#### Records provided

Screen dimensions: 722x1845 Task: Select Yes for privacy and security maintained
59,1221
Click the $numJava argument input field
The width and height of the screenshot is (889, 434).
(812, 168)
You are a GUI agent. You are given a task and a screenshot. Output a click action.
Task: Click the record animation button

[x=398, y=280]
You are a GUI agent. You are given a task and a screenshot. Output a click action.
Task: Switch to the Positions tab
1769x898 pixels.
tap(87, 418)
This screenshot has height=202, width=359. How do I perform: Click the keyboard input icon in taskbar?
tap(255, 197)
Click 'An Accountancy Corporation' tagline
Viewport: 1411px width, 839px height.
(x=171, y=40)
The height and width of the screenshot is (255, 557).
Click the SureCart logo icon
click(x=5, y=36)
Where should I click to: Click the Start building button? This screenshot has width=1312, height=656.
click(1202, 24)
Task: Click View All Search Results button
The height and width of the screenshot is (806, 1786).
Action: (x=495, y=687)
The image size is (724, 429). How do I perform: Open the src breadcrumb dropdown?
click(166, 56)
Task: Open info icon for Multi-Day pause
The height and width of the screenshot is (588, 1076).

########

• **What you have to do**
Rewrite every line of the listing above, substituting "stop recording button" for "record animation button" and leaving everything else unchanged.

• **Task output**
Screen dimensions: 722x1845 Task: Select Yes for privacy and security maintained
59,1221
Click the $numJava argument input field
The width and height of the screenshot is (889, 434).
(812, 168)
You are a GUI agent. You are given a task and a screenshot. Output a click action.
Task: Click the stop recording button

[x=398, y=280]
You are a GUI agent. You are given a task and a screenshot. Output a click action.
Task: Switch to the Positions tab
1769x898 pixels.
tap(87, 418)
This screenshot has height=202, width=359. How do I perform: Click the keyboard input icon in taskbar?
tap(255, 197)
Click 'An Accountancy Corporation' tagline
Viewport: 1411px width, 839px height.
(x=171, y=40)
The height and width of the screenshot is (255, 557).
Click the SureCart logo icon
click(x=5, y=36)
Where should I click to: Click the Start building button? This screenshot has width=1312, height=656.
click(1202, 24)
Task: Click View All Search Results button
The height and width of the screenshot is (806, 1786).
Action: (x=495, y=687)
The image size is (724, 429). How do I perform: Open the src breadcrumb dropdown?
click(166, 56)
Task: Open info icon for Multi-Day pause
The height and width of the screenshot is (588, 1076).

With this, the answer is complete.